TRAVAIL À FAIRE>
A. Selon la page sur le Sénégal et l’émigration, en quelle année la FRONTEX a-t-elle été créée ?
B. Recopiez mot pour mot le passage de la page sur le Sénégal, de « Aujourd’hui, le Sénégal, qui » à « de ces frontières. ».

PAGE>
==================================================

Le Sénégal, terre de migrations

La « clandestinisation » de l’émigration

, par CDTM-Monde Solidaire La Flèche

Aujourd’hui, le Sénégal, qui est historiquement une terre de migrations, est confronté aux politiques internationales qui entravent la liberté de circulation, tant au niveau africain qu’au niveau des pays riches. Comment continuer à émigrer lorsque l’Europe met en place une batterie de lois et de dispositifs pour faire échec, ou du moins « trier » l’immigration à l’intérieur de ses frontières ?

Externalisation et militarisation des frontières

Depuis les années 2000, les Etats européens réfléchissent à une politique commune pour la gestion des frontières extérieures.
En 2002 est créé un groupement d’experts en frontières extérieures qui a pour but une gestion intégrée de ces frontières.
En 2004, est créée la FRONTEX, suite à l’adoption du Programme de La Haye portant notamment sur les politiques d’externalisation de l’asile.

==================================================

MATÉRIEL FOURNI>

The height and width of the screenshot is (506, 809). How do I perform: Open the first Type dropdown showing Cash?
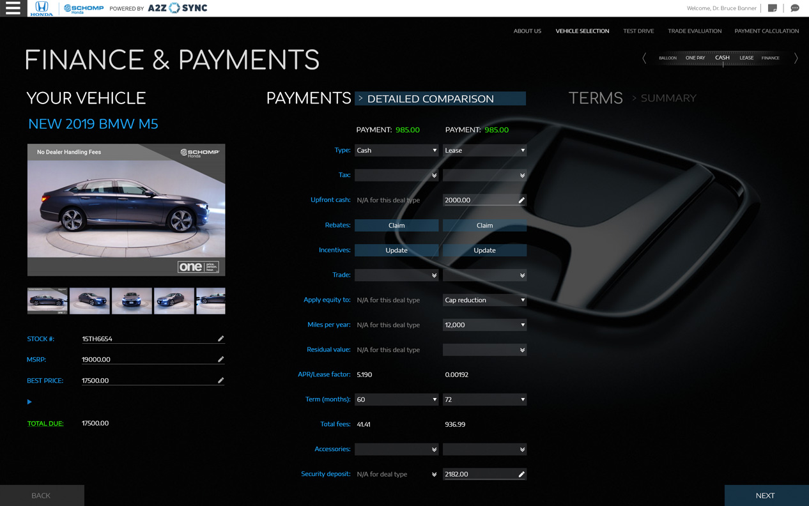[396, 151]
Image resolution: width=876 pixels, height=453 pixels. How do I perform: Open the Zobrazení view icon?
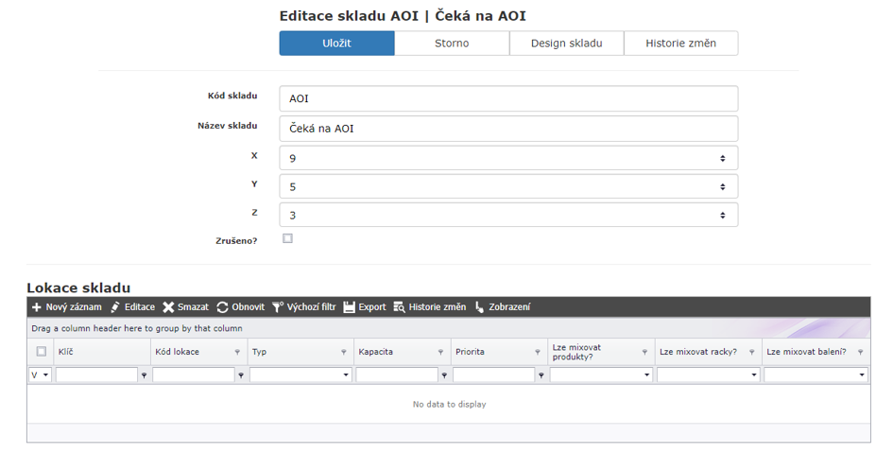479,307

==================================================

CORRIGÉ>
A. En 2004.

B.
Aujourd’hui, le Sénégal, qui est historiquement une terre de migrations, est confronté aux politiques internationales qui entravent la liberté de circulation, tant au niveau africain qu’au niveau des pays riches. Comment continuer à émigrer lorsque l’Europe met en place une batterie de lois et de dispositifs pour faire échec, ou du moins « trier » l’immigration à l’intérieur de ses frontières ?

Externalisation et militarisation des frontières

Depuis les années 2000, les Etats européens réfléchissent à une politique commune pour la gestion des frontières extérieures.
En 2002 est créé un groupement d’experts en frontières extérieures qui a pour but une gestion intégrée de ces frontières.